Rupali Patel Shah, Head of Legal Solutions, DiliTrust
General counsel sit in the perfect position to understand all the pillars mentioned above, they understand both internal and external dynamics related to business performance and legal and regulatory risks.
Information governance is the gateway to legal intelligence
Legal teams looking for smarter operations and better AI outcomes should stop treating information governance as a background compliance exercise. Information governance is the infrastructure behind legal intelligence: the ability to turn enterprise information into insight, action, and defensible decision making.
Firstly, a robust information governance strategy allows for teams to spend less time searching and validating information and more time advising the business. Secondly, if such information is embedded, AI becomes more reliable and risk becomes more controllable.
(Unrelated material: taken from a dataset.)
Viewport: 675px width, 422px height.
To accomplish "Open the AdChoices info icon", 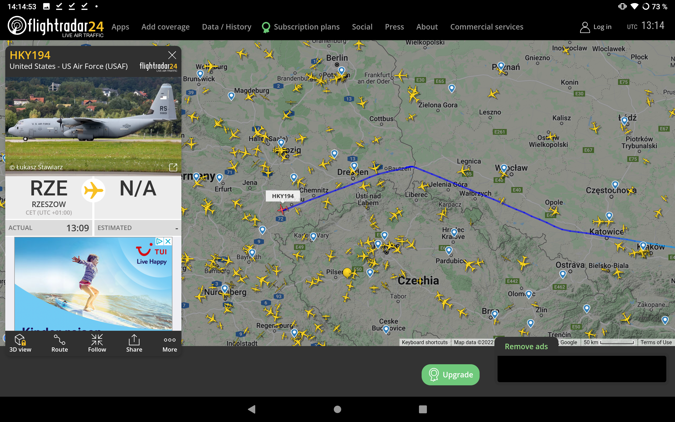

Lastly, when information governance is shared across leadership, enforcement becomes consistent and scalable.
For general counsel, stepping into information governance leadership should not be seen as extra work, but strategic positioning.
Footnotes
¹ Gartner, 3 Principles for Effective Information Governance (ID G00829404), 26 Aug 2025, available on demand.
² Gartner, Quick Answer: 3 Emerging Trends in Information Governance (ID G00833209), 25 Jun 2025, available on demand.